Records from a data collection
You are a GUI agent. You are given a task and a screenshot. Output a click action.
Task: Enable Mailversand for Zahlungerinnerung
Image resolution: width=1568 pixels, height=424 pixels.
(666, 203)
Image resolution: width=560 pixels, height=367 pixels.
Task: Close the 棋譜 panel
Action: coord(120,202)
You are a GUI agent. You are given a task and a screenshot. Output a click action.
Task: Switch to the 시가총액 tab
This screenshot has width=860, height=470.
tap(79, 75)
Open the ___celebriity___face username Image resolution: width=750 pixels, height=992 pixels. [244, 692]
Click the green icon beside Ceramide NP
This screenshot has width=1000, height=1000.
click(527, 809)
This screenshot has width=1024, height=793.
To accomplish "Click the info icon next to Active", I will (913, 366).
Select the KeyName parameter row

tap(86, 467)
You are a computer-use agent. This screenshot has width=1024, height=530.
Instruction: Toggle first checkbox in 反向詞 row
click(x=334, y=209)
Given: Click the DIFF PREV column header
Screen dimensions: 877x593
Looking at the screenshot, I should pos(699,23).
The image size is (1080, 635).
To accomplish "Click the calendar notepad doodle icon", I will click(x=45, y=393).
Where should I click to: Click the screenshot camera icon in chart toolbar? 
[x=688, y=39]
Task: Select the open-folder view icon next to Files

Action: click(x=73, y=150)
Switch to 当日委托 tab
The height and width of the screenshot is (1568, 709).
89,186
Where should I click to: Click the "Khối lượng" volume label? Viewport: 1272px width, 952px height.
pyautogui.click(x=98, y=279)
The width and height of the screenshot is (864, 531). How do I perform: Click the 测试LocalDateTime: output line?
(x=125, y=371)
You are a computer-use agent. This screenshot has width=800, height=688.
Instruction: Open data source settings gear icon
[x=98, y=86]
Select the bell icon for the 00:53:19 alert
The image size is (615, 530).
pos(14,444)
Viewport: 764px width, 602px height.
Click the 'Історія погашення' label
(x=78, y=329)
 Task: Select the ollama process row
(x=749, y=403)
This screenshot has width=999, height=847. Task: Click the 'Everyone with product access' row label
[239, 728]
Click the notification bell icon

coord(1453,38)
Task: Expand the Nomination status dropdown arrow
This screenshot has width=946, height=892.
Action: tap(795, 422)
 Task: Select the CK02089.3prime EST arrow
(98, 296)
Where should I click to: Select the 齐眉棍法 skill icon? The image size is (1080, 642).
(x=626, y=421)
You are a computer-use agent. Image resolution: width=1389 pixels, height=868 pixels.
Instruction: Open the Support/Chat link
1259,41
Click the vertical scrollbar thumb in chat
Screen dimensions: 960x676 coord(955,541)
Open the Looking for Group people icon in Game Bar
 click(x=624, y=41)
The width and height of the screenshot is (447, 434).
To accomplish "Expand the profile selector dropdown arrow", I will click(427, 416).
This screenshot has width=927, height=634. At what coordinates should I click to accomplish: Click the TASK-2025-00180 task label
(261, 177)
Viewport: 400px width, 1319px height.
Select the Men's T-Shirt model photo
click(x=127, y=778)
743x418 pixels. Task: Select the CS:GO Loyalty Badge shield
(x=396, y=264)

**Work request:** Reproduce the data in full, precisely as given.

**The answer:**
You are a GUI agent. You are given a task and a screenshot. Output a click action.
Task: Enable Mailversand for Zahlungerinnerung
Image resolution: width=1568 pixels, height=424 pixels.
(666, 203)
Image resolution: width=560 pixels, height=367 pixels.
Task: Close the 棋譜 panel
Action: coord(120,202)
You are a GUI agent. You are given a task and a screenshot. Output a click action.
Task: Switch to the 시가총액 tab
This screenshot has width=860, height=470.
tap(79, 75)
Open the ___celebriity___face username Image resolution: width=750 pixels, height=992 pixels. [244, 692]
Click the green icon beside Ceramide NP
This screenshot has width=1000, height=1000.
click(527, 809)
This screenshot has width=1024, height=793.
To accomplish "Click the info icon next to Active", I will (913, 366).
Select the KeyName parameter row

tap(86, 467)
You are a computer-use agent. This screenshot has width=1024, height=530.
Instruction: Toggle first checkbox in 反向詞 row
click(x=334, y=209)
Given: Click the DIFF PREV column header
Screen dimensions: 877x593
Looking at the screenshot, I should pos(699,23).
The image size is (1080, 635).
To accomplish "Click the calendar notepad doodle icon", I will click(x=45, y=393).
Where should I click to: Click the screenshot camera icon in chart toolbar? 
[x=688, y=39]
Task: Select the open-folder view icon next to Files

Action: click(x=73, y=150)
Switch to 当日委托 tab
The height and width of the screenshot is (1568, 709).
89,186
Where should I click to: Click the "Khối lượng" volume label? Viewport: 1272px width, 952px height.
pyautogui.click(x=98, y=279)
The width and height of the screenshot is (864, 531). How do I perform: Click the 测试LocalDateTime: output line?
(x=125, y=371)
You are a computer-use agent. This screenshot has width=800, height=688.
Instruction: Open data source settings gear icon
[x=98, y=86]
Select the bell icon for the 00:53:19 alert
The image size is (615, 530).
pos(14,444)
Viewport: 764px width, 602px height.
Click the 'Історія погашення' label
(x=78, y=329)
 Task: Select the ollama process row
(x=749, y=403)
This screenshot has width=999, height=847. Task: Click the 'Everyone with product access' row label
[239, 728]
Click the notification bell icon

coord(1453,38)
Task: Expand the Nomination status dropdown arrow
This screenshot has width=946, height=892.
Action: tap(795, 422)
 Task: Select the CK02089.3prime EST arrow
(98, 296)
Where should I click to: Select the 齐眉棍法 skill icon? The image size is (1080, 642).
(x=626, y=421)
You are a computer-use agent. Image resolution: width=1389 pixels, height=868 pixels.
Instruction: Open the Support/Chat link
1259,41
Click the vertical scrollbar thumb in chat
Screen dimensions: 960x676 coord(955,541)
Open the Looking for Group people icon in Game Bar
 click(x=624, y=41)
The width and height of the screenshot is (447, 434).
To accomplish "Expand the profile selector dropdown arrow", I will click(427, 416).
This screenshot has width=927, height=634. At what coordinates should I click to accomplish: Click the TASK-2025-00180 task label
(261, 177)
Viewport: 400px width, 1319px height.
Select the Men's T-Shirt model photo
click(x=127, y=778)
743x418 pixels. Task: Select the CS:GO Loyalty Badge shield
(x=396, y=264)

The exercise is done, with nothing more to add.